• ЗАДАНИЯ:
A. Переведите на английский язык следующее предложение из фрагмента документа: «Сами дома наводили на мысли о безмятежности.»
B. Перепишите часть фрагмента документа от «Сами дома наводили» до «менять место жительства.», заменив «Газоны» на «Лужайки».
C. Сколько времени, согласно фрагменту документа, дома уже стояли на своих фундаментах?

----- ФРАГМЕНТ ДОКУМЕНТА

Сами дома наводили на мысли о безмятежности. Они неподвижно стояли на своих фундаментах уже много поколений и собирались простоять так еще столько же. Газоны росли здесь на протяжении долгих лет, и на них не было и следа работы современных садовников. Деревья вокруг усадебных участков находились здесь в бесспорном владении задолго до того, как родились деды нынешнего поколения. Нигде не чувствовалось ни новизны, ни сырости, ни перемен — будь то свершившихся или возможных. Новых людей тоже не было — если не считать младенцев, — и никому никогда и в голову не приходило менять место жительства.

----------
----- СОХРАНЕННЫЕ ДАННЫЕ

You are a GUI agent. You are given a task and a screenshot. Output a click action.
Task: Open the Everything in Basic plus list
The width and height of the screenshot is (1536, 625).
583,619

----------

• ОТВЕТЫ К ЗАДАНИЯМ:
A. The houses themselves suggested serenity.

B.
Сами дома наводили на мысли о безмятежности. Они неподвижно стояли на своих фундаментах уже много поколений и собирались простоять так еще столько же. Лужайки росли здесь на протяжении долгих лет, и на них не было и следа работы современных садовников. Деревья вокруг усадебных участков находились здесь в бесспорном владении задолго до того, как родились деды нынешнего поколения. Нигде не чувствовалось ни новизны, ни сырости, ни перемен — будь то свершившихся или возможных. Новых людей тоже не было — если не считать младенцев, — и никому никогда и в голову не приходило менять место жительства.

C. Уже много поколений.